Luís Pinto: «Maior conhecimento torna os jogos mais interessantes»
O Vitória de Guimarães visita o reduto do Arouca, este sábado, e Luís Pinto mencionou que em todos os jogos tem de aparecer um fator extra, não só quando está mau tempo ou quando os relvados estejam em piores condições.
«Um jogo difícil contra uma equipa que tem vindo a crescer no que é o rendimento em campo, na solidez dos processos, apesar do Vasco Seabra estar há algum tempo no clube, mas como tem sido acompanhado com resultados, nota-se uma consistência maior. Vai obrigar a muito trabalho. Com mau tempo ou com bom tempo temos de ter capacidade de nos entregarmos ao jogo de forma total. Apesar do tempo, o relvado tem-se portado bem e acreditamos que vai dar para jogar. Também temos de ter capacidade para perceber o que se passa durante o jogo. Vamos ser precisos todos e os adeptos também, fazemos o apelo que com este tempo marquem presença, porque gostamos de contar com o apoio e sabemos a forma como esse apoio nos ajuda.»
A segunda volta ainda está no início, mas o treinador dos conquistadores sabe como é que as equipas costumam abordar a segunda metade da temporada e, por isso, deixou o alerta.
«É natural que os pontos sejam mais caros, porque as equipas têm maior conhecimento umas das outras e, apesar de ainda faltar muito, nas segundas voltas as equipas têm uma forma de estar mais conservadora, ou diferente, e a conquista de pontos fica cara. Temos de jogar com o intuito de ferir o adversário, de fazer golos e tornar o jogo perigoso para o Arouca. Depois vamos ter de perceber o que se está a passar para se alterar detalhes e os jogadores é que fazem a diferença. Este maior conhecimento torna os jogos mais interessantes», afirmou o técnico, que ainda explicou a troca na baliza no último jogo e deixou uma certeza.
«A troca teve a ver com rendimento. O Charles teve um rendimento muito alto neste mês de janeiro, em jogos de grau de dificuldade exigente, e sentimos que estava preparado para voltar a ser titular. Voltou a mostrar qualidade no último jogo e vai continuar agora frente ao Arouca. Não quer dizer que o Castillo esteja mal, mas acaba por ser a nossa sorte, porque posso contar com dois grandes guarda-redes e isso é o que um treinador pretende.»

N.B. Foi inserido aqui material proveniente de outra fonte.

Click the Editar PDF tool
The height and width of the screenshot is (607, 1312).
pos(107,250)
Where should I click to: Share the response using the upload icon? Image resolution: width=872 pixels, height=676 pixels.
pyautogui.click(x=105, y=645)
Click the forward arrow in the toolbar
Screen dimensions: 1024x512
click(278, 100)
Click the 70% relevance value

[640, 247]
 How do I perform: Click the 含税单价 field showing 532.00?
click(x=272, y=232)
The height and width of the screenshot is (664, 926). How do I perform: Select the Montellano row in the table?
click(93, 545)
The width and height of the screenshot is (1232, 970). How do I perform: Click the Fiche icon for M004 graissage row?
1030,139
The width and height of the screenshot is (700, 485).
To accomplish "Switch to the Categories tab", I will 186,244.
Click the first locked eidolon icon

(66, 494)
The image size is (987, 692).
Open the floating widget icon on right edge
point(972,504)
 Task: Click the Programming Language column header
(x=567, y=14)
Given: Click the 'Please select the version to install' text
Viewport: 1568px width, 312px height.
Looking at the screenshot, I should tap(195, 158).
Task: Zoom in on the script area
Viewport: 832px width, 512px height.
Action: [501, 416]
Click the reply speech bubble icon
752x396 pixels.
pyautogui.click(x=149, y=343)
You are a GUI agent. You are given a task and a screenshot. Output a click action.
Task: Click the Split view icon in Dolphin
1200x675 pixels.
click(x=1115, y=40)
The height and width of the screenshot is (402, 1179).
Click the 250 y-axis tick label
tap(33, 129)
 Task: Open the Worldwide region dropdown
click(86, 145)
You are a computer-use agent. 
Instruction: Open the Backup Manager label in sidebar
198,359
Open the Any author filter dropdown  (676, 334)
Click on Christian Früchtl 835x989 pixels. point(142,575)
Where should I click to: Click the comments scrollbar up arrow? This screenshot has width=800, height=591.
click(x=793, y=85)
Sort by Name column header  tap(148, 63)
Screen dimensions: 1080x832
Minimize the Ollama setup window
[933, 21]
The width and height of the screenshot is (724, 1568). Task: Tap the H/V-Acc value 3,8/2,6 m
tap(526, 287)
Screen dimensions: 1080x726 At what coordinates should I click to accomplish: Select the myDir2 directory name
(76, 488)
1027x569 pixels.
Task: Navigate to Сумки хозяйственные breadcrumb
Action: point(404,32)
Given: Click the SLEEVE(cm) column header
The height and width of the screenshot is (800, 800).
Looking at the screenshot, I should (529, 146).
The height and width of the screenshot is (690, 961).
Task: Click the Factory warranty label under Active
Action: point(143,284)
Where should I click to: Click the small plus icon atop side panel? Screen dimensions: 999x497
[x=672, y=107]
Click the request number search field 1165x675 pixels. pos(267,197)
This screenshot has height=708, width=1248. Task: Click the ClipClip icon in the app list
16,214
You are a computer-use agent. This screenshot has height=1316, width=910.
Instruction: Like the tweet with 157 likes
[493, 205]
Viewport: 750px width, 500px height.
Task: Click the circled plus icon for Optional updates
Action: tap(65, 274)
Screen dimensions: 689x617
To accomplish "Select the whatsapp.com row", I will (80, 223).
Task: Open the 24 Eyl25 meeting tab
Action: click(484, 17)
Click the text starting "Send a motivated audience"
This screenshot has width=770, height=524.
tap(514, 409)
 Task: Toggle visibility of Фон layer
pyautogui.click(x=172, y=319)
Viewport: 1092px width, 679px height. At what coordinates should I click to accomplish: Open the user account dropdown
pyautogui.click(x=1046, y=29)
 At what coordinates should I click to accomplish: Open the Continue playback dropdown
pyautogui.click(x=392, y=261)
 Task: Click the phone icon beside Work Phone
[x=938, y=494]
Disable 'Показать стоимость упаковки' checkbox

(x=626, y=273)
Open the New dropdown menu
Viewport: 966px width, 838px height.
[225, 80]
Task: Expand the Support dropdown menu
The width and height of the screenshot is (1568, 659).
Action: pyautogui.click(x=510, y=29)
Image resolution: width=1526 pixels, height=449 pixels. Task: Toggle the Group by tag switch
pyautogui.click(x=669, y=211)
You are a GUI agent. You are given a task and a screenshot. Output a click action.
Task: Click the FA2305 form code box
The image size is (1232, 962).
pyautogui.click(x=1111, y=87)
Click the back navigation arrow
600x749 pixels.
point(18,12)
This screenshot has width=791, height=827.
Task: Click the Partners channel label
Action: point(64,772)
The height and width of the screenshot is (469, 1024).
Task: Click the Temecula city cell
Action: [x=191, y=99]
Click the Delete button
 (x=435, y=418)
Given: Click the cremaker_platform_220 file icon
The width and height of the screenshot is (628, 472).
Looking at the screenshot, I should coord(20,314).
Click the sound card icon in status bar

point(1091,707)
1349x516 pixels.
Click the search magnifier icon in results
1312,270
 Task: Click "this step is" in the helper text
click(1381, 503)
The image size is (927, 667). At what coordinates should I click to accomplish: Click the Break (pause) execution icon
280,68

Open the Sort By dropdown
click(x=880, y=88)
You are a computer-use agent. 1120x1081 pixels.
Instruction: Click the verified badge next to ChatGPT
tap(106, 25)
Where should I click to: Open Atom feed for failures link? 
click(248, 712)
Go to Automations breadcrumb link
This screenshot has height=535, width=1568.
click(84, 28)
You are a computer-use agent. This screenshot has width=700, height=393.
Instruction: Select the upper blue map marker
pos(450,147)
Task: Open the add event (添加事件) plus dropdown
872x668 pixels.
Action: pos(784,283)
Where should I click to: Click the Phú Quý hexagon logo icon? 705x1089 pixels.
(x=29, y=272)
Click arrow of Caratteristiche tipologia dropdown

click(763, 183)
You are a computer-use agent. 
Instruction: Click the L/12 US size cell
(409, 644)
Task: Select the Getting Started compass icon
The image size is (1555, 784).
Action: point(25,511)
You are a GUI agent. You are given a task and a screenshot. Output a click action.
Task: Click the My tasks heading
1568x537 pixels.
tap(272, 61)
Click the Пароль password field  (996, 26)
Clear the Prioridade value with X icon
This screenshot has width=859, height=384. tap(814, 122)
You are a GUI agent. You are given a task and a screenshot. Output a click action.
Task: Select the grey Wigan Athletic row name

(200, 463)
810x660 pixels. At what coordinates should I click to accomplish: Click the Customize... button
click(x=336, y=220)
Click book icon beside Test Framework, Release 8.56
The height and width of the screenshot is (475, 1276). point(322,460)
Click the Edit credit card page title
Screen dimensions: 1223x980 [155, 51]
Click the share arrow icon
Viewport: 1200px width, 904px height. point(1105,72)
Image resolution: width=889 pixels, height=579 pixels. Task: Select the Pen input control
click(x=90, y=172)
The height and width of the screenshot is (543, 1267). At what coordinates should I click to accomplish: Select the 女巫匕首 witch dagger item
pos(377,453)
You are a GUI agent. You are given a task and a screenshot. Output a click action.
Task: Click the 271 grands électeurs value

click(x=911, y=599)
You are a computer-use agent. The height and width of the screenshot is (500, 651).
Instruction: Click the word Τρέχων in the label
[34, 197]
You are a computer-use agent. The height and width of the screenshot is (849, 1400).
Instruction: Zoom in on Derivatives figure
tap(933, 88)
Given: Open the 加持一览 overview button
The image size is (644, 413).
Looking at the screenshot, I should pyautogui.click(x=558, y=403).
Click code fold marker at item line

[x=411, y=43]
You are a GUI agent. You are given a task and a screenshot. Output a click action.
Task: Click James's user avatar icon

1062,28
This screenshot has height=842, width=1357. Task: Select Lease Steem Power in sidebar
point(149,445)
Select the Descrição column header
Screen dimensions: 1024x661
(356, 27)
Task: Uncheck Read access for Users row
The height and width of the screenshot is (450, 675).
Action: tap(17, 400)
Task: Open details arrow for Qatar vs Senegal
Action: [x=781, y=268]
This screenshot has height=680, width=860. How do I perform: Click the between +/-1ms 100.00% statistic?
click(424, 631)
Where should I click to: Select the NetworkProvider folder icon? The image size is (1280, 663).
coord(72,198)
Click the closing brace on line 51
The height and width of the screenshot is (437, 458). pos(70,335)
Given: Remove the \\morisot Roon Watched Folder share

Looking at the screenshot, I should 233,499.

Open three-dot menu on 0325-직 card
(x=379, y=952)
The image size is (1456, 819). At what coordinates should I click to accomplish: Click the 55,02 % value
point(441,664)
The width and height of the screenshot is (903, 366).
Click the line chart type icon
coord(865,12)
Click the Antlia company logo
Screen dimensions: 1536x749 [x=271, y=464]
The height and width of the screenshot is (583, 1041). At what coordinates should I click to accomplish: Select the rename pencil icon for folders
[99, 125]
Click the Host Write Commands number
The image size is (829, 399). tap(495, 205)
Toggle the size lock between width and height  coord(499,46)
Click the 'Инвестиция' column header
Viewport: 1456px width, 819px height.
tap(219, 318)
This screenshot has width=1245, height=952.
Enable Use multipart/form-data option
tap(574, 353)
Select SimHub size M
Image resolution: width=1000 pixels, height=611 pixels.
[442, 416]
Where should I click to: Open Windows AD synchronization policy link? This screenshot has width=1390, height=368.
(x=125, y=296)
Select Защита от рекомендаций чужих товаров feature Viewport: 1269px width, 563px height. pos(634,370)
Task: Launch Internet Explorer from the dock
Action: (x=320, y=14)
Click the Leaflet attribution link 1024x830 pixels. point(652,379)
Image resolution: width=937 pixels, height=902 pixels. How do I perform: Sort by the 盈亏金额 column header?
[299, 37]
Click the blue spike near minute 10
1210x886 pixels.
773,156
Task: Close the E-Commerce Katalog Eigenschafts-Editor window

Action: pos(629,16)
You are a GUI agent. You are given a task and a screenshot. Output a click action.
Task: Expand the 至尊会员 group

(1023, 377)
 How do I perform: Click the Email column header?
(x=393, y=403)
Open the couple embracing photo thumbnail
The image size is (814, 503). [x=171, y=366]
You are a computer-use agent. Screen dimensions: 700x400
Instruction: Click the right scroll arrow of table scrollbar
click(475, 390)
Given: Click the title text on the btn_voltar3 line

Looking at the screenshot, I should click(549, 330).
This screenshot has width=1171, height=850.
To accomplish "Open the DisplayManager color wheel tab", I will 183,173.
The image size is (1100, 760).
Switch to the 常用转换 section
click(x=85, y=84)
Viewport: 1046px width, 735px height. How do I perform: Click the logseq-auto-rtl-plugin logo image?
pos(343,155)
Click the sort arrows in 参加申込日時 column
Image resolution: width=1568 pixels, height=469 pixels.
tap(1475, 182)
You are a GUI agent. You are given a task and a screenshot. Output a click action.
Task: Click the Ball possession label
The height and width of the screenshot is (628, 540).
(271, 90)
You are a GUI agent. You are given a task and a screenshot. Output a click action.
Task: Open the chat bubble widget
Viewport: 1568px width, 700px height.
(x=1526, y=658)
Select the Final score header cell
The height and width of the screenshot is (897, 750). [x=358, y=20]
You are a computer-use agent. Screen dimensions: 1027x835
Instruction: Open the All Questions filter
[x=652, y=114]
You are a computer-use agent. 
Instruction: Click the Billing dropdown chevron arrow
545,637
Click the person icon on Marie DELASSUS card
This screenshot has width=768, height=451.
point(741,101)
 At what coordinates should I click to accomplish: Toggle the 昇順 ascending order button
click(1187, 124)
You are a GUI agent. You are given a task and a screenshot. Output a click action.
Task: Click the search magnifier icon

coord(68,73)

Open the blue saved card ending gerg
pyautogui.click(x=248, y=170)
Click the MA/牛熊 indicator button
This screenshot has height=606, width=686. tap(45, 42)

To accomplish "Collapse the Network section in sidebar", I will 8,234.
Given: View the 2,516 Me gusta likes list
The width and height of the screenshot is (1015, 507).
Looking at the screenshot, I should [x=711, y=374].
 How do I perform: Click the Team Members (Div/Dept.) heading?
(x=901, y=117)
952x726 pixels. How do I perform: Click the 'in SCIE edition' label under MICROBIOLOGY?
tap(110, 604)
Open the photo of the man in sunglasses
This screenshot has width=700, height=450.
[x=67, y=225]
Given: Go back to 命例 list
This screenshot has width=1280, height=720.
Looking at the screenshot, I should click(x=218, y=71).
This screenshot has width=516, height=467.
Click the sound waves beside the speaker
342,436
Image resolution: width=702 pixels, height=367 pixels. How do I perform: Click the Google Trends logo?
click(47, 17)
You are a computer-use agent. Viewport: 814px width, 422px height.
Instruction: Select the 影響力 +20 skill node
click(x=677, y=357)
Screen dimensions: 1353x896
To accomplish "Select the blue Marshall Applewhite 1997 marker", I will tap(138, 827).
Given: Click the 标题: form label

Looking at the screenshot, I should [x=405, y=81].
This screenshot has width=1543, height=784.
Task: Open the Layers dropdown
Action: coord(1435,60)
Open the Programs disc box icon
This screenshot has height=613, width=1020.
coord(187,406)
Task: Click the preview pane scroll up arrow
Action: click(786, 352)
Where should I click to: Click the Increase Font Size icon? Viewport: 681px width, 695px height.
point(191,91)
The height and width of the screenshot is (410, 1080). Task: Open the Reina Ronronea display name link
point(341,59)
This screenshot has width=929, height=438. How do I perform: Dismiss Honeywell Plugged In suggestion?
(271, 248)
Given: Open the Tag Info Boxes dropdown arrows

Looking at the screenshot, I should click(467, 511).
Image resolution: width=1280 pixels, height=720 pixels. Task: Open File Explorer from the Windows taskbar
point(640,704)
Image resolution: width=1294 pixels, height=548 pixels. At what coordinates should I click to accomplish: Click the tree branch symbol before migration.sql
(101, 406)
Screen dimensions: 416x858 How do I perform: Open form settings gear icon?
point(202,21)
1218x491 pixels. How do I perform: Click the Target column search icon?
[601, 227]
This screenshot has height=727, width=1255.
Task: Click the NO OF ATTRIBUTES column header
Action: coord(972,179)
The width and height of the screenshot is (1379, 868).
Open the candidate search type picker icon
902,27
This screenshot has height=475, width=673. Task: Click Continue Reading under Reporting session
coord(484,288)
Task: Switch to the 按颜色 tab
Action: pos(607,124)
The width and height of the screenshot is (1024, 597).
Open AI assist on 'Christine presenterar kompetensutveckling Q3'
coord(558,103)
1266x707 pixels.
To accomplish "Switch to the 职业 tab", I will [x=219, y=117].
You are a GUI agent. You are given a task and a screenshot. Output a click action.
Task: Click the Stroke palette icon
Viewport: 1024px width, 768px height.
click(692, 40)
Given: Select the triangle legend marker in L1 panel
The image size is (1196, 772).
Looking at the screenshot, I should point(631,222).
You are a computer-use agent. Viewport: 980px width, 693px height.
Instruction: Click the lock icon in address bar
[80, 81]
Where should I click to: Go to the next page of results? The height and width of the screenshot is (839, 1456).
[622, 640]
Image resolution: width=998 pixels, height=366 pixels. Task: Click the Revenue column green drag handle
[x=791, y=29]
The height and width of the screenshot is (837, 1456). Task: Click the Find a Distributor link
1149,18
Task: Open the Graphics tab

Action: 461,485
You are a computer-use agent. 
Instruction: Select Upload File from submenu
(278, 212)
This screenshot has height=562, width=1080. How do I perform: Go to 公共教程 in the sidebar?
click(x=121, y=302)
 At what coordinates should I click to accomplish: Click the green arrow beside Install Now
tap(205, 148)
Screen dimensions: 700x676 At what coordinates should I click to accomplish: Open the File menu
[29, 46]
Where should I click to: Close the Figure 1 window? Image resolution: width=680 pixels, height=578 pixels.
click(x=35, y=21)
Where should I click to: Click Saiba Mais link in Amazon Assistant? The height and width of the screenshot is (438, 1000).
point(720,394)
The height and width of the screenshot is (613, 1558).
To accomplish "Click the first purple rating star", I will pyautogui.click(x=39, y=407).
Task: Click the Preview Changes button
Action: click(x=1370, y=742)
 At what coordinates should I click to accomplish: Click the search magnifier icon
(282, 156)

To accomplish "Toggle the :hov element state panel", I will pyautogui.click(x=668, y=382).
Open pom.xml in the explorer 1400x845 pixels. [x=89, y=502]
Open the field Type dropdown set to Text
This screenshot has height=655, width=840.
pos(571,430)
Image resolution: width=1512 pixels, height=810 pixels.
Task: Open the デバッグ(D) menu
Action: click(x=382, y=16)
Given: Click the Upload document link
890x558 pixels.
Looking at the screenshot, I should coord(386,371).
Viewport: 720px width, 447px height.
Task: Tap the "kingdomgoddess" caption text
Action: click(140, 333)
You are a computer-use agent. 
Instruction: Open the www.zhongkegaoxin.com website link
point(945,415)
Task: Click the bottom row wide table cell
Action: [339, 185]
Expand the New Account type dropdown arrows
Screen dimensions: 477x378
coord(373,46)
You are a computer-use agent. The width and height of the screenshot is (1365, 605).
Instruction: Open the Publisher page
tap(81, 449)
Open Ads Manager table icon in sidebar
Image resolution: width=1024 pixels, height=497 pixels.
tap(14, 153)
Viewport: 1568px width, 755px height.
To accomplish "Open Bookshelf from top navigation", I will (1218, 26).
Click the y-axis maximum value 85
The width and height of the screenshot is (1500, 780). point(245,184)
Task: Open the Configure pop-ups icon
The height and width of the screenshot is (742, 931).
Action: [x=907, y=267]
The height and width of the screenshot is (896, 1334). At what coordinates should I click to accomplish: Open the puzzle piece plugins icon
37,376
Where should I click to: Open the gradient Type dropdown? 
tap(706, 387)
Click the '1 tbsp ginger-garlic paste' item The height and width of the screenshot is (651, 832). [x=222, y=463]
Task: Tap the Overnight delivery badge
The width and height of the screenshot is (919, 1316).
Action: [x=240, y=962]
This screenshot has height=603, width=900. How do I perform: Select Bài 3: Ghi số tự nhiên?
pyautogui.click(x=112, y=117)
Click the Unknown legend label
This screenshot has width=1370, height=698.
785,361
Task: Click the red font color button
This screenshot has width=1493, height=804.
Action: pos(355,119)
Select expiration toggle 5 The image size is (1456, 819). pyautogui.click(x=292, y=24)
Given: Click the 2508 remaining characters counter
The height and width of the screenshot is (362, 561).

O Vitória tem conseguido ter algum sucesso nas partidas sempre que introduz elementos vindos do banco, nomeadamente o ponta de lança Alioune Ndoye, e o líder dos conquistadores referiu que é normal, pois todos os jogadores são importantes.
«Ndoye mais como suplente utilizado, Samu com maior alternância. Mas tem muito a ver com aquilo que prevemos para o jogo e o que se pode mudar. O futebol está diferente e os jogadores têm a noção da sua importância quer a titulares ou a sair do banco. Olho para a parte individual, mas olho mais para a parte coletiva, no aspeto das decisões que se tomam, possam ajudar. Também os que não têm jogado tanto têm uma importância altíssima, pois a semana de treino tem de ser intensa e todos ajudam a que os que jogam mais melhorem. Tem corrido bem e esperamos que possamos acertar mais vezes.»
O período de transferências de janeiro já encerrou e Luís Pinto fez a sua análise, abordando a investida saudita sobre Oumar Camara.
«Está extremamente comprometido com o grupo e com o Vitória, assim como o projeto que tem de carreira, a nível europeu. Estamos satisfeitos pelo esforço efetuado pela direção de conseguir manter a grande maioria dos jogadores. A nossa grande contratação foi manter os jogadores que temos, para podermos dar seguimento a este crescimento dentro da nossa equipa com consistência.»